■ WHAT THE TASK REQUIRES ■
Update the records from the line holding "coordinates (680, 250)." through the line holding "coordinates (654, 385).", inclusive, changing "Locate an element on the screen" to "Find an element on the screen" and leaving everything else as is; return only those lines.

■ DATA SUPPLIED ■
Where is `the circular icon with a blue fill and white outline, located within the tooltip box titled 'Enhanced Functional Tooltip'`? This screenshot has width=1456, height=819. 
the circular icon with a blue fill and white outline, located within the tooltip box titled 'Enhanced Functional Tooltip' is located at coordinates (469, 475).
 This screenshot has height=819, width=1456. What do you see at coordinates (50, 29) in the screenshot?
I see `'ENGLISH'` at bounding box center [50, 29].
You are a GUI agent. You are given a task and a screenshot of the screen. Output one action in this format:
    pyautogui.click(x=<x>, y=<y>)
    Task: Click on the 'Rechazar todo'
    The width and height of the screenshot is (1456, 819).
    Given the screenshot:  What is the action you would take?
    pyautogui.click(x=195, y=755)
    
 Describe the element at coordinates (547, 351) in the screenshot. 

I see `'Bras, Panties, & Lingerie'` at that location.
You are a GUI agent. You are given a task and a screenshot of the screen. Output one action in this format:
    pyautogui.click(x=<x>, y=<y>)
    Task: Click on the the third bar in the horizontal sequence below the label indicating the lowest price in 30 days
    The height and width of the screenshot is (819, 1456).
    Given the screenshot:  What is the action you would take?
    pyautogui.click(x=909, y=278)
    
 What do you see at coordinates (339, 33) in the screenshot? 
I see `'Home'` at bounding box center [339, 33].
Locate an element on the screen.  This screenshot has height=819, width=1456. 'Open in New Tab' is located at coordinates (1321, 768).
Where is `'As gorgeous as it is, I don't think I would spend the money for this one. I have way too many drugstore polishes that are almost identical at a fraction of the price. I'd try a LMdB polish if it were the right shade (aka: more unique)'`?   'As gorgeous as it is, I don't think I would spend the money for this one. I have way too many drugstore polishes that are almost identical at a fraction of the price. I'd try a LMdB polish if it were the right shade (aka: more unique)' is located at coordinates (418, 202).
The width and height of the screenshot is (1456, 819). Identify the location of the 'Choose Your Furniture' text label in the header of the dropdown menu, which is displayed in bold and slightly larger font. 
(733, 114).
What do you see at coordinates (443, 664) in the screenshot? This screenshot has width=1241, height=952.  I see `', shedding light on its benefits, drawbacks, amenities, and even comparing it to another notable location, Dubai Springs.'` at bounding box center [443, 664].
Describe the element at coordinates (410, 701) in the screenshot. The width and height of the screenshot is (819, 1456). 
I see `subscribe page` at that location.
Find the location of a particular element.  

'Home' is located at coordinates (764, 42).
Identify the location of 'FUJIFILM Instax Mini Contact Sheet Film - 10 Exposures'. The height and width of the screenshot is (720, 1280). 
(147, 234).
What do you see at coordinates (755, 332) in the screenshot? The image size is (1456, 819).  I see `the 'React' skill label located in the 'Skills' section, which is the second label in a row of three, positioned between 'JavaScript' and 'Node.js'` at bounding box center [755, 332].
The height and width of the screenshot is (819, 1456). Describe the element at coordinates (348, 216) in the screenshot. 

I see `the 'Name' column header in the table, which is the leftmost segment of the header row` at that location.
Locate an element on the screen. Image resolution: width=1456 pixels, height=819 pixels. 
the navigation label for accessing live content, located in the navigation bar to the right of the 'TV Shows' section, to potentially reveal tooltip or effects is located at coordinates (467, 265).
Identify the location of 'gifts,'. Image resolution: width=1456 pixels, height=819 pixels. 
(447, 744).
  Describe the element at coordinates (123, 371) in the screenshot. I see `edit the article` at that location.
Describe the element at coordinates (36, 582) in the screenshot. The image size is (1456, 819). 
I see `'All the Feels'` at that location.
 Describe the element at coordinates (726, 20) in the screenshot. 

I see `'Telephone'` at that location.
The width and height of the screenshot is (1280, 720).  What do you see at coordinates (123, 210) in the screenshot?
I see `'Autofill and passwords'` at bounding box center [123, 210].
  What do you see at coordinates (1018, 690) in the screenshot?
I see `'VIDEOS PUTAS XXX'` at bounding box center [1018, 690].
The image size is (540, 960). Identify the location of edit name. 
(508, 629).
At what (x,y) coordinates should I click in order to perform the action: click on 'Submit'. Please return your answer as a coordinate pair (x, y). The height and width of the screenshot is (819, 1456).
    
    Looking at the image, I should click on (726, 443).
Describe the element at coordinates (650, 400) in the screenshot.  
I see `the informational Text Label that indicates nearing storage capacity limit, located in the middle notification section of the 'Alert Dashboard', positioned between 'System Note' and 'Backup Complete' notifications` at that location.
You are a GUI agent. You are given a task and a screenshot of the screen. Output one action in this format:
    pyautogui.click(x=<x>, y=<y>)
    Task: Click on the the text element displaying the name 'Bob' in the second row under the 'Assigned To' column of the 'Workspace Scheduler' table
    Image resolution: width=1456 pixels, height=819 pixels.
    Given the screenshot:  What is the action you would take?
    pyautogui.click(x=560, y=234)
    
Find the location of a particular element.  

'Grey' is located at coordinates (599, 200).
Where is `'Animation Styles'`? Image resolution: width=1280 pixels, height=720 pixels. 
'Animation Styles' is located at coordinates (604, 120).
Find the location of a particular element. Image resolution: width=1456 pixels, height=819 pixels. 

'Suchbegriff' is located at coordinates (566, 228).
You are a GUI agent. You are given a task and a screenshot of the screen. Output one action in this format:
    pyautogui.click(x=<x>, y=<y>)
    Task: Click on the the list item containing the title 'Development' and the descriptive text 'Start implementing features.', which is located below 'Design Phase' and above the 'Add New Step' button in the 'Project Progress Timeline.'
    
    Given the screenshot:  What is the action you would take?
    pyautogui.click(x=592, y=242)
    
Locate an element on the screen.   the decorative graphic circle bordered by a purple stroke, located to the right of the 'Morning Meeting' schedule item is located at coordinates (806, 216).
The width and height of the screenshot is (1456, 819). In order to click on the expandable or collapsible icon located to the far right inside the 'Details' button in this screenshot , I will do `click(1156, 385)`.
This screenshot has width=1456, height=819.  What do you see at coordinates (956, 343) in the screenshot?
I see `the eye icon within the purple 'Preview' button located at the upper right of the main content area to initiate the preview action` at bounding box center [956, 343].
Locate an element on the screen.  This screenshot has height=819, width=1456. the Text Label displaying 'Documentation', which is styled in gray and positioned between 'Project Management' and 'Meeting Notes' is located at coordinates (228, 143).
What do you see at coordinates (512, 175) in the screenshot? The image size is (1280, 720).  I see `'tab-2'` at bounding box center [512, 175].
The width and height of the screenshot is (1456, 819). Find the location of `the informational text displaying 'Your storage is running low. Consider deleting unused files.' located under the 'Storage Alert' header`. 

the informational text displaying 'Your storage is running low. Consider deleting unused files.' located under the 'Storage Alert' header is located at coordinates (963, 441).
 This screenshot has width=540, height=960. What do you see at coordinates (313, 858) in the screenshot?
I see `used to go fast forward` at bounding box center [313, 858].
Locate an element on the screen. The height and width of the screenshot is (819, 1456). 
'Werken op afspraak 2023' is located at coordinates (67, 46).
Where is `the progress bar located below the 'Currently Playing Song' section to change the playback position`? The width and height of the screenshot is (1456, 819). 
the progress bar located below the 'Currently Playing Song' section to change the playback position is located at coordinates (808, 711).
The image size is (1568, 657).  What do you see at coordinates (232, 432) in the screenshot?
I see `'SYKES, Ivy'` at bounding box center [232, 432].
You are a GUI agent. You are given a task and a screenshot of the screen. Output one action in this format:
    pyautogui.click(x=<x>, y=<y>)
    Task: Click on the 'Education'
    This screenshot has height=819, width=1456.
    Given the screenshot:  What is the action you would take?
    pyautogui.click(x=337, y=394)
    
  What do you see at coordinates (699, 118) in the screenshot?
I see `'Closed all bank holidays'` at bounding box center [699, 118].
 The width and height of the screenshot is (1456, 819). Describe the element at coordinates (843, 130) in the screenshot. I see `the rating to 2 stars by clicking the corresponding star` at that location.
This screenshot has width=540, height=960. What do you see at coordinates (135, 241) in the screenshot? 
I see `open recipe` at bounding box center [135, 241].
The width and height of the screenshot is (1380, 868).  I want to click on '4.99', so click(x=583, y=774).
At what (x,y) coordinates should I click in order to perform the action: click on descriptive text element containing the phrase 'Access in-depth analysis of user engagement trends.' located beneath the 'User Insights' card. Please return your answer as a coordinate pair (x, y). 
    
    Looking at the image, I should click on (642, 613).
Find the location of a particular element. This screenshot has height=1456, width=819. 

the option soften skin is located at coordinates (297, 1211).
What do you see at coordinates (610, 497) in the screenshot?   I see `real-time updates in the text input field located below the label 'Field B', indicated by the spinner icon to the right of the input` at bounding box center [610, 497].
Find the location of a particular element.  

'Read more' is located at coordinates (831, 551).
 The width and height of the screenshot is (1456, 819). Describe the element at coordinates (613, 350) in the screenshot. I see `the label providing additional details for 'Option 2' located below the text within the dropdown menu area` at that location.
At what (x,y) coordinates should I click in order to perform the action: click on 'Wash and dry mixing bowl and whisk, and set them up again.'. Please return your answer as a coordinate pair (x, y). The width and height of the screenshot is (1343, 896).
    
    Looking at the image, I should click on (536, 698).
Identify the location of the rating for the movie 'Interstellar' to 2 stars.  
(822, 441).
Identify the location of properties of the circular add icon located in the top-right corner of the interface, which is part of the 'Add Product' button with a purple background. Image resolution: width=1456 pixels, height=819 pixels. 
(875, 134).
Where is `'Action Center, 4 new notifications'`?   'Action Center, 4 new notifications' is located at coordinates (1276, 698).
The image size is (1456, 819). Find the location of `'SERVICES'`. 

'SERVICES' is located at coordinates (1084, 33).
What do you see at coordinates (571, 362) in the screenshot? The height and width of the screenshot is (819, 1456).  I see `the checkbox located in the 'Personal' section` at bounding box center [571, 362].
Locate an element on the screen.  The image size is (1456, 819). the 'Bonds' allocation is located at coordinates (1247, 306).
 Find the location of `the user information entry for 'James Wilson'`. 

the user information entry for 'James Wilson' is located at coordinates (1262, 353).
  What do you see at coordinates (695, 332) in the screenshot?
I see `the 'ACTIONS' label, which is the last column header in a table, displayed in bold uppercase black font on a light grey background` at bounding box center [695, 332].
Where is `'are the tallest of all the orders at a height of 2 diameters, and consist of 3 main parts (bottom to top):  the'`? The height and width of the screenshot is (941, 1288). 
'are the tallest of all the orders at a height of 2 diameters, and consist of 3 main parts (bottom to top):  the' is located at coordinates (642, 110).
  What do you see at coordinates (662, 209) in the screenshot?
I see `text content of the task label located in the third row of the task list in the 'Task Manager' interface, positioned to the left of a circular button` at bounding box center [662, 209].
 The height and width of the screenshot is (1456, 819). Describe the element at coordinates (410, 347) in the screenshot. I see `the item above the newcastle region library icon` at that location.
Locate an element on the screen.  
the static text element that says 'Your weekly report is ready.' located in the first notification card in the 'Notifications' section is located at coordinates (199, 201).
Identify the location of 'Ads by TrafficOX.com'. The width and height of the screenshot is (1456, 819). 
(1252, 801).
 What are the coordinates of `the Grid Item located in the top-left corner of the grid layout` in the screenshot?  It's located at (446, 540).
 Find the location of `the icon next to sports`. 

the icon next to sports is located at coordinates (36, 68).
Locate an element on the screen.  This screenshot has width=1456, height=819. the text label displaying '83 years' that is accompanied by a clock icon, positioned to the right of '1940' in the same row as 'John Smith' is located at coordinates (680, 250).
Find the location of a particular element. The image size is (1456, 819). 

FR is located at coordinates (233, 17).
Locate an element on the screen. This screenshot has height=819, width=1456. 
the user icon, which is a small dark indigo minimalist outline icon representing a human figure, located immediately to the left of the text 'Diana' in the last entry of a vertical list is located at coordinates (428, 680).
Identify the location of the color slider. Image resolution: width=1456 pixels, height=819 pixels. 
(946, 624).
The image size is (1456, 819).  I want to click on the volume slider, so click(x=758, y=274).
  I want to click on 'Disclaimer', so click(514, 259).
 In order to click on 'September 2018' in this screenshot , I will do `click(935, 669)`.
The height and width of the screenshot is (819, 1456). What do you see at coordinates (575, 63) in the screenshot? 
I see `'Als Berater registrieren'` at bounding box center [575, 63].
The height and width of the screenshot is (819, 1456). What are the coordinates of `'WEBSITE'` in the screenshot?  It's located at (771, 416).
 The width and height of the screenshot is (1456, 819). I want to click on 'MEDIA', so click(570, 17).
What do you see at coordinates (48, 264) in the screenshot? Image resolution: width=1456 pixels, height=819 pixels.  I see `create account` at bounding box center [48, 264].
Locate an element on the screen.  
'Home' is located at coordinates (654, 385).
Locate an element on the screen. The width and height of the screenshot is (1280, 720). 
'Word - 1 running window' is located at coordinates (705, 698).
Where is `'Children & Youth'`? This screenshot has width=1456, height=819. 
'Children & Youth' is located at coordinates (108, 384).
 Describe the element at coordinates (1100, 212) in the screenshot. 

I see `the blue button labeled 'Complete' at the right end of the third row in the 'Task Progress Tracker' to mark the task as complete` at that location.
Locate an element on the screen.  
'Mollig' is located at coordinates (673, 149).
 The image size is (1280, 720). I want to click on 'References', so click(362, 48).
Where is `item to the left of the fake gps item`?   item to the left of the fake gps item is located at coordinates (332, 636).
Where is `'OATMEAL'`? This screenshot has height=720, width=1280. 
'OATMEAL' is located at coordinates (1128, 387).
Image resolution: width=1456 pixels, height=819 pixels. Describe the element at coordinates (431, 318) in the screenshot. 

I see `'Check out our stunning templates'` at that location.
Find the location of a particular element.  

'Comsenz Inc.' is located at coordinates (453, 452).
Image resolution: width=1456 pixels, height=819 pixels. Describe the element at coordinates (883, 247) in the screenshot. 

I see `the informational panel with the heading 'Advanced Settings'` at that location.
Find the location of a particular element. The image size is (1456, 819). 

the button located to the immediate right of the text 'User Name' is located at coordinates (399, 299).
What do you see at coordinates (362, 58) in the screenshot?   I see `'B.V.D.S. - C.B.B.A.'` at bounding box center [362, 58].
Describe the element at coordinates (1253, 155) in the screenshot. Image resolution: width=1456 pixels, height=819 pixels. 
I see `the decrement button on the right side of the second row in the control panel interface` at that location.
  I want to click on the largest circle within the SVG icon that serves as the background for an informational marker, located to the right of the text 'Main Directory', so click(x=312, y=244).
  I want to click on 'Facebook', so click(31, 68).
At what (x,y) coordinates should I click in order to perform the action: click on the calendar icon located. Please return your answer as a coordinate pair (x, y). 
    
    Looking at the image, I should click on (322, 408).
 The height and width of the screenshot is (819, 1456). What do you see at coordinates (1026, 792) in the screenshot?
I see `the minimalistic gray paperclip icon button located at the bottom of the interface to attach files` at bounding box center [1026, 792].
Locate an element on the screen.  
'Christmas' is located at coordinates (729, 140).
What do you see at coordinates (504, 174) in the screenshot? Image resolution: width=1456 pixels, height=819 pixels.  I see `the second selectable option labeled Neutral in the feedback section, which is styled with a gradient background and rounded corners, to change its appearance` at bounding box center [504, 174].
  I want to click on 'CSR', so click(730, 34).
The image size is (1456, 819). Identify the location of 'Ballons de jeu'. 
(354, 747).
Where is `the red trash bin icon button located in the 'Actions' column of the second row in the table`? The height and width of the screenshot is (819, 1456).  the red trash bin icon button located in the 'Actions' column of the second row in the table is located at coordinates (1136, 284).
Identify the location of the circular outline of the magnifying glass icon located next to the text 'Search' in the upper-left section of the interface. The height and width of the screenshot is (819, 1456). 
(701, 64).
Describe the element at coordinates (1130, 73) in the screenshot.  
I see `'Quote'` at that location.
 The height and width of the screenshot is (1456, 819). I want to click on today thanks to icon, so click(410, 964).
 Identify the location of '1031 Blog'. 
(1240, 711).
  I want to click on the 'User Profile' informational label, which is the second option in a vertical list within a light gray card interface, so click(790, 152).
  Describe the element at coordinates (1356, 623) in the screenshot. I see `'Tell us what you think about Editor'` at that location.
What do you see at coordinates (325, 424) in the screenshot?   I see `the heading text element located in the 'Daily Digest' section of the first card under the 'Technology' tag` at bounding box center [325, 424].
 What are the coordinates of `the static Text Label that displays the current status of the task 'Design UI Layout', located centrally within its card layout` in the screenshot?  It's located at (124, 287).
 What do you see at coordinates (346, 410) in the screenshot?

■ COMPLETED EXERCISE ■
Find an element on the screen.  This screenshot has width=1456, height=819. the text label displaying '83 years' that is accompanied by a clock icon, positioned to the right of '1940' in the same row as 'John Smith' is located at coordinates (680, 250).
Find the location of a particular element. The image size is (1456, 819). 

FR is located at coordinates (233, 17).
Find an element on the screen. This screenshot has height=819, width=1456. 
the user icon, which is a small dark indigo minimalist outline icon representing a human figure, located immediately to the left of the text 'Diana' in the last entry of a vertical list is located at coordinates (428, 680).
Identify the location of the color slider. Image resolution: width=1456 pixels, height=819 pixels. 
(946, 624).
The image size is (1456, 819).  I want to click on the volume slider, so click(x=758, y=274).
  I want to click on 'Disclaimer', so click(514, 259).
 In order to click on 'September 2018' in this screenshot , I will do `click(935, 669)`.
The height and width of the screenshot is (819, 1456). What do you see at coordinates (575, 63) in the screenshot? 
I see `'Als Berater registrieren'` at bounding box center [575, 63].
The height and width of the screenshot is (819, 1456). What are the coordinates of `'WEBSITE'` in the screenshot?  It's located at (771, 416).
 The width and height of the screenshot is (1456, 819). I want to click on 'MEDIA', so click(570, 17).
What do you see at coordinates (48, 264) in the screenshot? Image resolution: width=1456 pixels, height=819 pixels.  I see `create account` at bounding box center [48, 264].
Find an element on the screen.  
'Home' is located at coordinates (654, 385).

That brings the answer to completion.